This Lobbying Bill must not pass.

5946829399_e633991652_oWe agree with 38 Degrees. With Conservative Home. With the National Council for Voluntary Organisations. With Owen Jones. With the Quakers in Britain. With Labour List. Polly Toynbee, Helen Mountfield QC, British Medical Association, Shelter, the Royal British Legion, the British Heart Foundation and Guide Dogs. We could go on.

We expect this does not happen very often. What has led to this rare outbreak of cross-party unity, pan-political co-operation, non-ideological, rational agreement?

Ladies and Gentlemen, we give you the “Transparency of Lobbying, Non-Party Campaigning and Trade Union Administration Bill” Specifically, Part 2 of the Bill, which covers non-political party campaigning.

Some have reported on the concern that the bill could ‘gag’ charities. Others have highlighted how the administration burden could be huge. What is clear is that as the Bill currently stands, it is not fit for purpose.

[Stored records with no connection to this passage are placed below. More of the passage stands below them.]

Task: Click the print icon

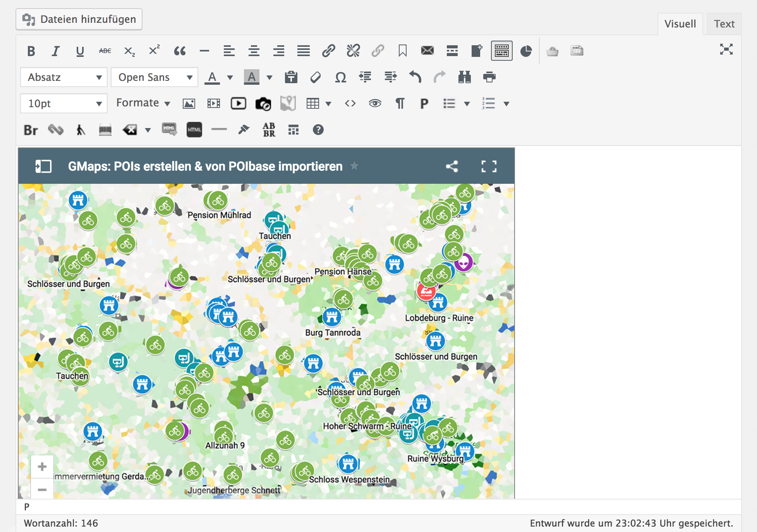Action: (x=489, y=77)
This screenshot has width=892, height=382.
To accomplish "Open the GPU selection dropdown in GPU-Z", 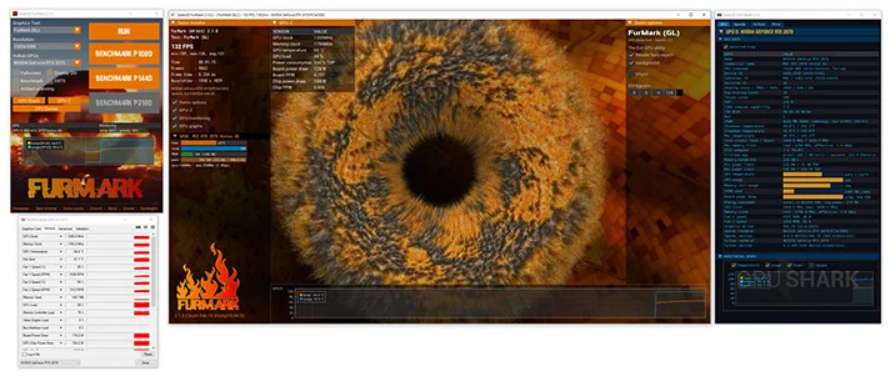I will [50, 362].
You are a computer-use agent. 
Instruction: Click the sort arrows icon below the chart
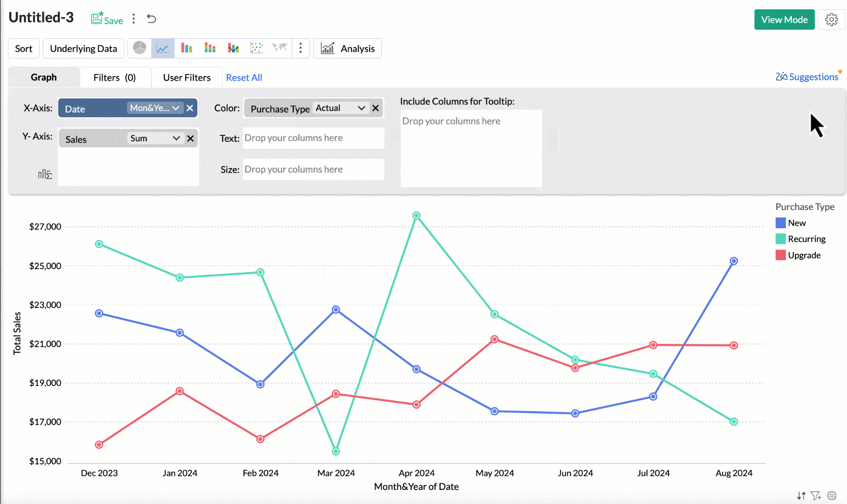pyautogui.click(x=801, y=496)
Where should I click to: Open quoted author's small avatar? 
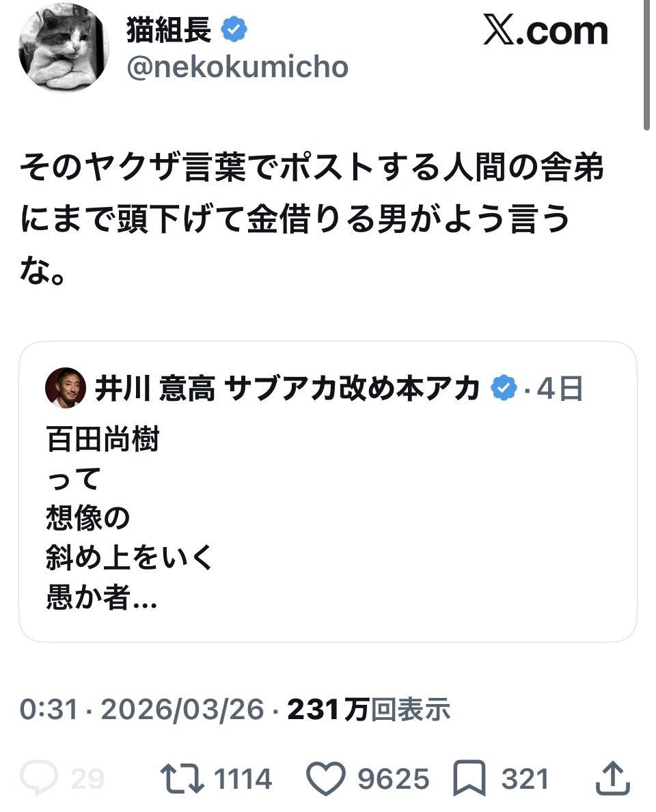[x=66, y=389]
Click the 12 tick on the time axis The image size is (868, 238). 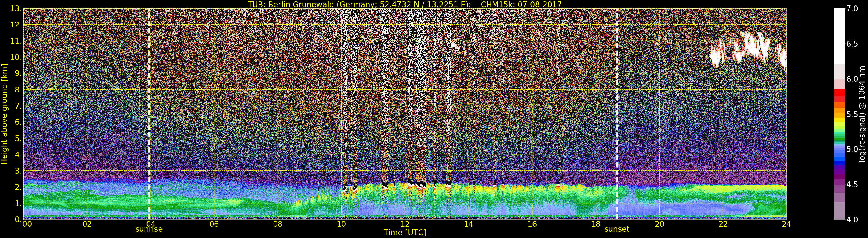tap(405, 224)
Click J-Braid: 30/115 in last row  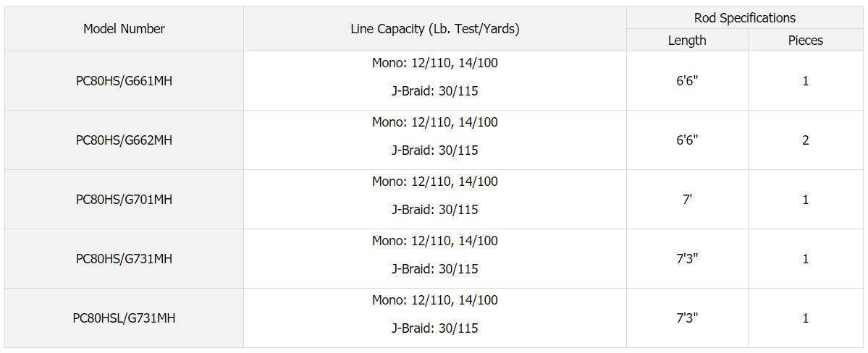(x=434, y=328)
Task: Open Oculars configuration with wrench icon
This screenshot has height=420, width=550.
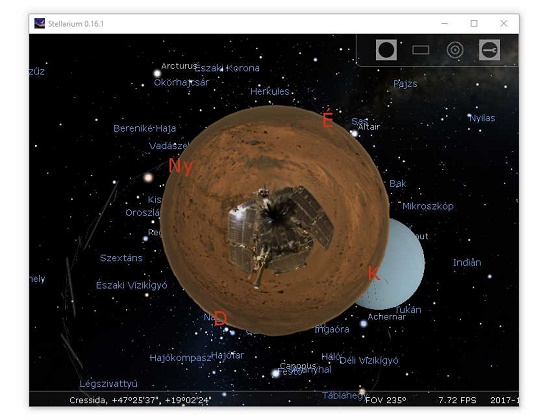Action: pyautogui.click(x=489, y=50)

However, there are some simple, fundamental points that we feel worthy of repeating.

Under existing law [Section 85(2) Political Parties, Elections and Referendums Act 2000 – PPERA) expenditure is controlled with regard to “election material made available to the public or a selection of the public”. Under the Bill, this will widen to cover largely any activity, from advertising to producing a manifesto, leaflets, market research, transport and public events.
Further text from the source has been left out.